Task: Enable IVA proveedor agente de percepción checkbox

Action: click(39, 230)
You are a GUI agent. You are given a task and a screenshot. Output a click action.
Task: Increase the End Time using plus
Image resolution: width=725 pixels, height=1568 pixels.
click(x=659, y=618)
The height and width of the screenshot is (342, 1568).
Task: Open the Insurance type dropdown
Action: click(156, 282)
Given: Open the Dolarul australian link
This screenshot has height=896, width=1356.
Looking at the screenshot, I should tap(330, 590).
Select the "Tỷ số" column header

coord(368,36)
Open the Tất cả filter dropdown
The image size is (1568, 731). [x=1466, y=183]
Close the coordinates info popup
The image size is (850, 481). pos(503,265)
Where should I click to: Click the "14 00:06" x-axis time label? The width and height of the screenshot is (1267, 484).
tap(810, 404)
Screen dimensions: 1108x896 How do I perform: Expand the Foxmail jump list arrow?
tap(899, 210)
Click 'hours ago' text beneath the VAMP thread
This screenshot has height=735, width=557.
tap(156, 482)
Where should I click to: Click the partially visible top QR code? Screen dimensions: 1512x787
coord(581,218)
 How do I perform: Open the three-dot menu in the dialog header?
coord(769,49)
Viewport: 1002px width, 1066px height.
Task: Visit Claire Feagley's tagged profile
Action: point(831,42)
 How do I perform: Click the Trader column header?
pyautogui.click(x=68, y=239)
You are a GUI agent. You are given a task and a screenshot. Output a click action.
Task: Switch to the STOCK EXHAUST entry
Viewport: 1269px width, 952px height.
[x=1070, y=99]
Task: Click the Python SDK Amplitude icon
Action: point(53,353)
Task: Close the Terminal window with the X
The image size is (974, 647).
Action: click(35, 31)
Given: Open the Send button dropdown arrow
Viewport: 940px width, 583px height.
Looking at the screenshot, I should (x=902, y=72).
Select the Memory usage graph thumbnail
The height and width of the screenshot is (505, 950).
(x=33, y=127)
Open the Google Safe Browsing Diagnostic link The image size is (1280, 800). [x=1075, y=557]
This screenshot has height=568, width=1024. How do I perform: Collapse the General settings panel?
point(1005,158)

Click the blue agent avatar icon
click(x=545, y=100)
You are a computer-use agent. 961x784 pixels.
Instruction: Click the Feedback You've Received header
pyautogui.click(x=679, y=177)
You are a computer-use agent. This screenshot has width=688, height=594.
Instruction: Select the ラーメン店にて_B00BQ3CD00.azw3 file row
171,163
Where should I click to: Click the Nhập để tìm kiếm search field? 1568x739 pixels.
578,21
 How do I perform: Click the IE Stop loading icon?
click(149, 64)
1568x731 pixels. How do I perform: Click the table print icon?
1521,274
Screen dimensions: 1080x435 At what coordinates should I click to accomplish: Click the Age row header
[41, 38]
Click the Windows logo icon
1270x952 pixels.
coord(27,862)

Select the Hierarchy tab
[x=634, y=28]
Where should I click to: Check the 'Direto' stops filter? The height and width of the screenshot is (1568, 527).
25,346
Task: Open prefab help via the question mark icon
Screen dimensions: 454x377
========================================================================
#### [WHAT IS EXPECTED]
Rewrite the items above from the line with "Screen dimensions: 1080x435" up to and including the line with "[x=634, y=28]", offsetting each coordinate in the answers by -90 and keeping everything else unchanged.

#### [FULL RESPONSE]
Screen dimensions: 1080x435 At what coordinates should I click to accomplish: Click the Age row header
[-49, -52]
Click the Windows logo icon
1270x952 pixels.
coord(-63,772)

Select the Hierarchy tab
[x=544, y=-62]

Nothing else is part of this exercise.